> [Record excerpts]
[start]
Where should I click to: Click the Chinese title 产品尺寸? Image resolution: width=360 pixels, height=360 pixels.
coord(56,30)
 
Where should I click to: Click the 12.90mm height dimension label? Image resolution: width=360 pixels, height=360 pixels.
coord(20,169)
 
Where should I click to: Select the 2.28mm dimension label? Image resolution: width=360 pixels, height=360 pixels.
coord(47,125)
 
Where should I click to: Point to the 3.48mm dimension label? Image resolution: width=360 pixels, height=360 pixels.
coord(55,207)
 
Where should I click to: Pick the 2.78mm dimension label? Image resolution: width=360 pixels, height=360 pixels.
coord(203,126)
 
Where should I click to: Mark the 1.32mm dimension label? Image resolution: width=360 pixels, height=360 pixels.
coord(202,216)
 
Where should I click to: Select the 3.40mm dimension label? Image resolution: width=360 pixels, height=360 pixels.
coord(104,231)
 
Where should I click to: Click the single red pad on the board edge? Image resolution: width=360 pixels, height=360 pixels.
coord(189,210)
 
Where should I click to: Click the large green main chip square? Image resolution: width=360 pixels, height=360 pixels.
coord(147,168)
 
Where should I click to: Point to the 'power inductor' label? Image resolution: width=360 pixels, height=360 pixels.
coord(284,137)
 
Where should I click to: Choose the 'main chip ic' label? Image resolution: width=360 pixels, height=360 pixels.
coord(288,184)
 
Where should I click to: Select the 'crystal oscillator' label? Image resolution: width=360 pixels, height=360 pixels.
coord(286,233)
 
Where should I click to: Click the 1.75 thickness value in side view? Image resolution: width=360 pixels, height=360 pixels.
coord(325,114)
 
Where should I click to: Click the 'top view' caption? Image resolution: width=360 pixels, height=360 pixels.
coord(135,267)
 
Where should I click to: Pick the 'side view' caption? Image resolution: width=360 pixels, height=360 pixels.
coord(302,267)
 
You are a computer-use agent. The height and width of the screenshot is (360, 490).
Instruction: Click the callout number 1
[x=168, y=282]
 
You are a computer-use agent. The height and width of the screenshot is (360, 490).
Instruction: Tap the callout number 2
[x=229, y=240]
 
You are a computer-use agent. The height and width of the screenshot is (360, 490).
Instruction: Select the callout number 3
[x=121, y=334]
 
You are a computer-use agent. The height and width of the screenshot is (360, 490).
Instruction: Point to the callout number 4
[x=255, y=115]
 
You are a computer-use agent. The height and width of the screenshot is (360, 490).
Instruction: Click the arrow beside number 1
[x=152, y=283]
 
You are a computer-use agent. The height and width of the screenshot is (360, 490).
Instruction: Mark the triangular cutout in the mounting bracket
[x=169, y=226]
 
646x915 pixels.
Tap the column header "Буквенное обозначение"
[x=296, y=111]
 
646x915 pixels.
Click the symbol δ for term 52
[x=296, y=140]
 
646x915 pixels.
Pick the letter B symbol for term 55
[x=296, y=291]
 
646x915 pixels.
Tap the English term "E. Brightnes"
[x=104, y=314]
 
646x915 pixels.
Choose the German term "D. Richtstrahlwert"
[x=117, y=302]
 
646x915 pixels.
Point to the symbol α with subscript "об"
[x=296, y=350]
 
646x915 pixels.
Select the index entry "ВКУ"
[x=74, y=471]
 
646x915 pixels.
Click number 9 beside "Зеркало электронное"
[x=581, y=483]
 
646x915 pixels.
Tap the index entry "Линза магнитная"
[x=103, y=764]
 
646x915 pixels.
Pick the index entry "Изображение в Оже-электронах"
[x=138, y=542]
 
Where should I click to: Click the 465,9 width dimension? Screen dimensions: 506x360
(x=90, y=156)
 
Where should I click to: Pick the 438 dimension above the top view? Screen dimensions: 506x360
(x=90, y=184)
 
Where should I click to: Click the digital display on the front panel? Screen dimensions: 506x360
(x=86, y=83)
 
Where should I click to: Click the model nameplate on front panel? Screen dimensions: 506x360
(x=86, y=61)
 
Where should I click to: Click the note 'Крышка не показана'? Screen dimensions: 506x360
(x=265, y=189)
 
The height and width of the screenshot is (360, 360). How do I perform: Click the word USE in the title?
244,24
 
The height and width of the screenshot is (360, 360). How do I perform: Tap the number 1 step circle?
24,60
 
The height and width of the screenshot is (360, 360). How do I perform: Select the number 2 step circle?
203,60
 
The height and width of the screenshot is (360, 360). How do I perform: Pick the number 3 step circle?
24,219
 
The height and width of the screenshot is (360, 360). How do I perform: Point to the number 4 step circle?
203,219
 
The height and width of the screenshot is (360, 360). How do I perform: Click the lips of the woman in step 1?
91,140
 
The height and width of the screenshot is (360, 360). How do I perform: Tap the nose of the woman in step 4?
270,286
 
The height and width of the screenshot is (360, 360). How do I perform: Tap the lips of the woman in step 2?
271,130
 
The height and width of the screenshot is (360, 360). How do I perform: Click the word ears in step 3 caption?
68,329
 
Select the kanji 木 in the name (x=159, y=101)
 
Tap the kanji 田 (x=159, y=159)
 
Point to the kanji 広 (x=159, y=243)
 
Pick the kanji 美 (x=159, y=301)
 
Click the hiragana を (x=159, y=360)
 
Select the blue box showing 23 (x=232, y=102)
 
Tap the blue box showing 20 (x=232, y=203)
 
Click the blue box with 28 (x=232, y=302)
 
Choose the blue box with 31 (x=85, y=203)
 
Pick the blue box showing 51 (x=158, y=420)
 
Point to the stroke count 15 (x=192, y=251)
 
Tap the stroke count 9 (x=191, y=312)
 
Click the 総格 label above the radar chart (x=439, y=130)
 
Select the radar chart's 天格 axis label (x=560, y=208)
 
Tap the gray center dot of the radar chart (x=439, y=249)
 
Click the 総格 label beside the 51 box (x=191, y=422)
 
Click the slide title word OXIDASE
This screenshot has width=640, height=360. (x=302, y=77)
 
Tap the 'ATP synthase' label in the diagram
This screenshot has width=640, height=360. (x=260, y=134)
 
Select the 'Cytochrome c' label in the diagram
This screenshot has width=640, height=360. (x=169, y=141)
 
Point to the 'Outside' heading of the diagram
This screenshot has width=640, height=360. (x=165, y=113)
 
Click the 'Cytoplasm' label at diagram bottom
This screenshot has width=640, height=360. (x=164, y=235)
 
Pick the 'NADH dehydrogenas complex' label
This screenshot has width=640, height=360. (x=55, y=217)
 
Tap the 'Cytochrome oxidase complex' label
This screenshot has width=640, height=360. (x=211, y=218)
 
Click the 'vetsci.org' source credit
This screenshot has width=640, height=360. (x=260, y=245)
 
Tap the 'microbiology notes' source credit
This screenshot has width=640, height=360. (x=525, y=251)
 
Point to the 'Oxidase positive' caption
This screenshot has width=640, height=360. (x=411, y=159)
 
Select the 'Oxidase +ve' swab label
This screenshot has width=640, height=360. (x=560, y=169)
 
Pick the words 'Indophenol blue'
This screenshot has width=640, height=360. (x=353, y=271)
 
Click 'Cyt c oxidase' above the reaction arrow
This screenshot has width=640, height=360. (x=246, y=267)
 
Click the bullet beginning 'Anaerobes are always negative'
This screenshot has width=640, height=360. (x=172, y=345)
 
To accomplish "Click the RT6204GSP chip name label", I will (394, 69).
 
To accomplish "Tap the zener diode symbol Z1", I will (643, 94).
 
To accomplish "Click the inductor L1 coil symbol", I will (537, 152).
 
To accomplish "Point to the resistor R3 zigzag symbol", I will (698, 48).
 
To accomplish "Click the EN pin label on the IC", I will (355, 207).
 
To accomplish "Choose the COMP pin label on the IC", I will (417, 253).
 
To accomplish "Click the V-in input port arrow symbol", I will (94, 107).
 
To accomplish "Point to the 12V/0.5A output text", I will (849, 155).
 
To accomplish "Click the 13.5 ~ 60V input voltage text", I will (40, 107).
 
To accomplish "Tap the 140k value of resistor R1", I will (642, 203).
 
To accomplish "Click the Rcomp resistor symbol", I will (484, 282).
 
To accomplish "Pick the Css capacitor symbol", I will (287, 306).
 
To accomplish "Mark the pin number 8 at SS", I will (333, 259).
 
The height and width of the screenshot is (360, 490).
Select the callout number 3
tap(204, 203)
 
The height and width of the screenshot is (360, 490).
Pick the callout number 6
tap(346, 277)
[end]
> [Set exercise]
Lay out the entries from the line with "Point to the stroke count 15 (x=192, y=251)" through the line with "Tap the gray" as a numbered list, dropping the blank lines.

> [Exercise solution]
1. Point to the stroke count 15 (x=192, y=251)
2. Tap the stroke count 9 (x=191, y=312)
3. Click the 総格 label above the radar chart (x=439, y=130)
4. Select the radar chart's 天格 axis label (x=560, y=208)
5. Tap the gray center dot of the radar chart (x=439, y=249)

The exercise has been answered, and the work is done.